• Task objective: Print the lines below word for word, and leave out the pictures.

• Input rows:
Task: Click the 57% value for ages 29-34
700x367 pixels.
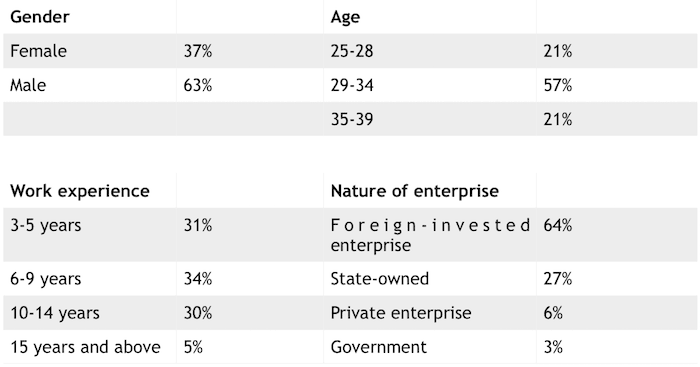Action: pos(558,85)
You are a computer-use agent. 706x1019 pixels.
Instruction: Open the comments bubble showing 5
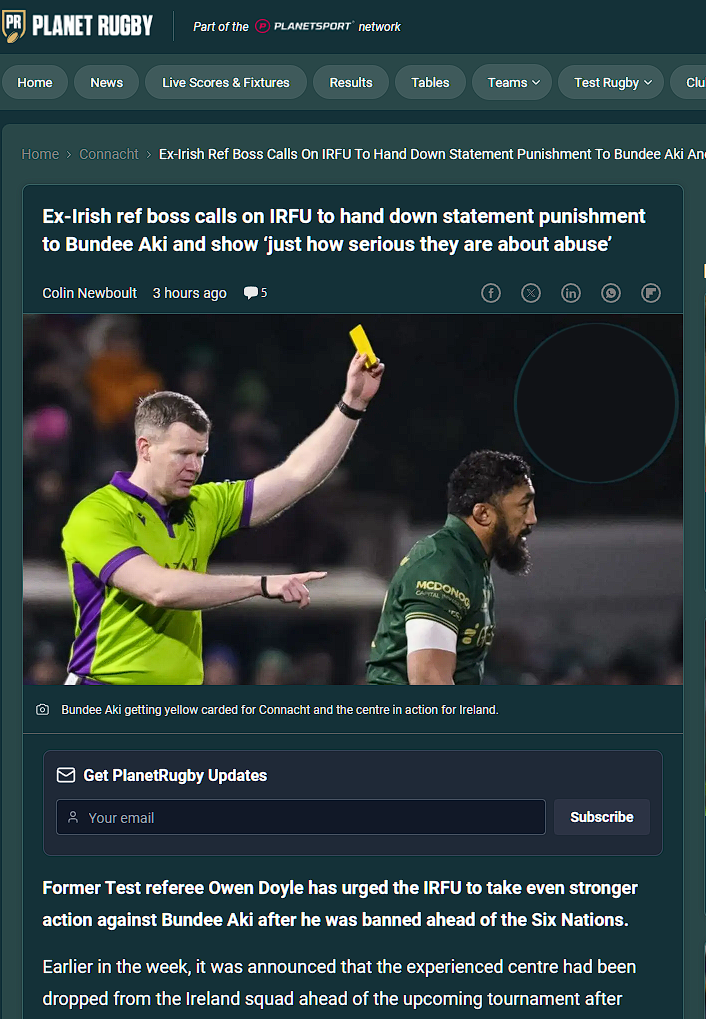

• Answer to the task:
Task: Click the 57% value for ages 29-34
700x367 pixels.
Action: pos(558,85)
You are a computer-use agent. 706x1019 pixels.
Instruction: Open the comments bubble showing 5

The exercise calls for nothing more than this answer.